Lalu si Ayah mencoba menenangkan, “Bang, abang ini masih anak-anak, jadi belum wajib puasa penuh. Kalau abang lemes dan pusing, artinya puasanya terlalu berat buat abang. Sekarang ayah kasih pilihan, mau dibangunkan sahur tapi buka puasa di waktu Ashar, sampai jam 6. Atau abang makan pagi aja sarapan sebelum berangkat sekolah, tapi buka puasa jam 9 sama kayak ayah buka puasanya”
“Buka puasa sama Ayah”, katanya
“Berarti jangan marah kalau ngga dibangunkan sahur ya? Abang harus tidur cukup juga biar sehat”, saya menambahkan. Dan Athar setuju. Yeeess.. alhamdulillah…
Dan begitulah kemarin hari berlangsung dengan damai. Sarapan lancar, belajar puasa aman, ngga ada keluhan pusing, ngga ada nanya-nanya buka berapa jam lagi, dan juga ngga ada perasaan bersalah yang ngga perlu dari anak yang belum wajib puasa.
Biarlah perasaan bersalah itu hadir di sanubari para orang dewasa yg sudah wajib, mampu dan sehat wal afiat, tapi ngga mau puasa, Bang. Abang mah ngga perlu.

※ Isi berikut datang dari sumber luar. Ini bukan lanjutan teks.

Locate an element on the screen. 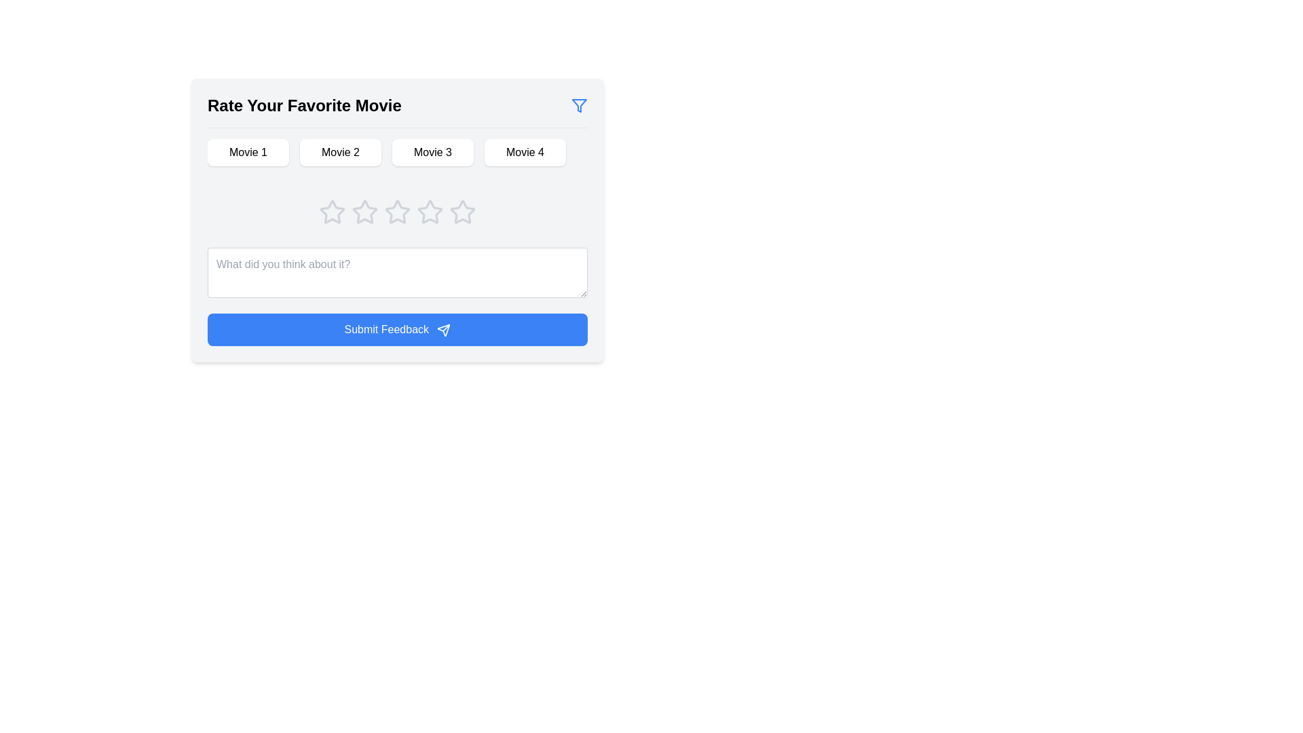 This screenshot has height=733, width=1303. the light blue downward funnel-shaped filter icon located in the top-right corner of the 'Rate Your Favorite Movie' card is located at coordinates (580, 105).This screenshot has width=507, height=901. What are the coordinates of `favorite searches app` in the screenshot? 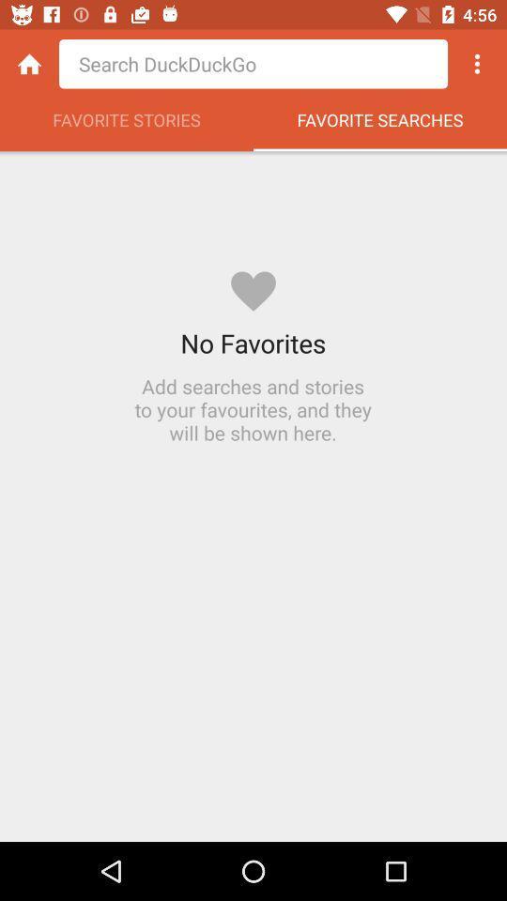 It's located at (380, 124).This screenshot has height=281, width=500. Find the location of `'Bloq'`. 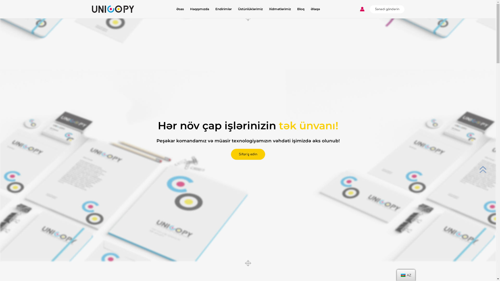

Separuh Ramadan tahun ini sudah berlalu. Hari ini Bubu tulis cerita ini, kenang-kenangan pertama kalinya Athar berpuasa 18 jam di Eropa selama separuh Ramadan. Bubu dan ayah ingin Athar mengerti bahwa Ramadan ini perlu kita sambut dengan senang dan gembira. Ibadahnya pun tidak pernah memberatkan kita semua. Islam itu mudah, namun tidak untuk dimudah-mudahkan. Semangat Abang di Ramadan kali ini, juga berarti refleksi untuk Bubu, dan penyemangat agar Bubu dan Ayah tak lupa berdoa Rabbi hablii minasshalihin. Aamiin yaa mujibassaailiin.
Ramadan separuh lagi.
Bern, 16 Ramadan 1439 H
1 Juni 2018
• Kisah ini ditulis Mia Saadah, warga Kota Serang, Banten. Mia bersama suaminya AM Sidqi bekerja di Kedubes Indonesia di Bern, Swiss.